Aquí conviene la honestidad. Existen remedios económicos con cierta actividad antifúngica, pero su evidencia es limitada y sus tasas de curación, bajas. Sirven mejor en casos leves y recientes, o como apoyo.
Estos son los más usados:
- Baños de vinagre: 1 parte de vinagre por 2 o 3 de agua tibia, 10 a 20 minutos al día. El medio ácido frena el hongo.
- Aceite de árbol de té: es el de mejor evidencia entre los caseros, aplicado puro sobre la uña 2 veces al día.
- Pomada de mentol y alcanfor tipo Vicks: contiene timol, con cierta acción antifúngica.
- Recorta y lima la uña engrosada para que el producto penetre mejor.
- Ten paciencia: la uña del pie crece muy despacio, y se necesitan meses.
¿Qué expectativas son realistas?
Este es el matiz más importante. Los remedios caseros pueden mejorar el aspecto y frenar el avance, pero rara vez curan una infección establecida por sí solos.
Ten en cuenta que:
- Las tasas de curación de los remedios caseros son bajas, por debajo del 20%.
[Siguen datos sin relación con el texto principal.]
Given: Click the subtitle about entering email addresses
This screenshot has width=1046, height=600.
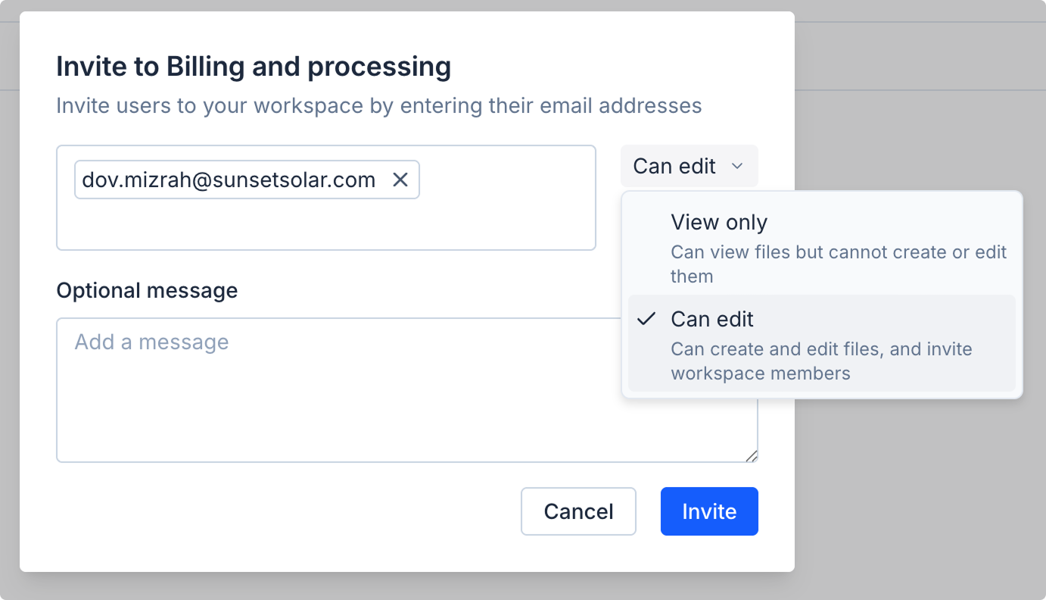Looking at the screenshot, I should tap(378, 105).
- La uña actúa de barrera, y a los productos les cuesta penetrar.
- Los tratamientos de farmacia sin receta funcionan mejor en fases tempranas.
- Los casos avanzados suelen necesitar medicación oral con receta.
- Aun con tratamiento médico, las recaídas son frecuentes.
¿Cómo prevenir y evitar recaídas?
La prevención es tan importante como el tratamiento, porque el hongo tiende a volver si no se cambia el ambiente.
Estas medidas ayudan:
- Seca bien los pies, sobre todo entre los dedos.
- Alterna el calzado para que se seque 24 horas.
- Usa calcetines que transpiren y cámbialos a diario.
- No andes descalzo en zonas húmedas comunes.
- Desinfecta los zapatos y no compartas cortaúñas ni toallas.
¿Cuándo acudir al médico?
Hay situaciones en las que no conviene tratar la uña por tu cuenta, y una es especialmente importante.
Consulta al médico o podólogo si:
- Tienes diabetes: no te automediques, acude directamente al podólogo.
- La infección afecta a varias uñas o no mejora en 8 a 12 semanas.
- Hay dolor, enrojecimiento o pus alrededor de la uña.
- Tienes mala circulación o defensas bajas.
- No estás seguro de que sea un hongo: las uñas amarillas tienen otras causas.
Lo que conviene recordar sobre las uñas gruesas y amarillas
Las uñas gruesas y amarillas de los pies no son solo cosa de la edad: en la mayoría de los casos son una onicomicosis, un hongo que avanza sin dolor y que se ceba con la humedad del calzado cerrado. Se puede intentar tratar en casa con baños de vinagre, aceite de árbol de té o pomada de mentol, limando antes la uña, pero conviene ser realista: su eficacia es limitada y se necesitan meses. Secar bien los pies y airear el calzado es clave para prevenir. Y si tienes diabetes, o la infección no mejora, lo sensato es acudir al podólogo en lugar de insistir con remedios caseros.
Este contenido tiene finalidad informativa y no sustituye la evaluación de un médico o podólogo. Si tienes diabetes, dolor o la infección no mejora, consulta con un profesional de la salud.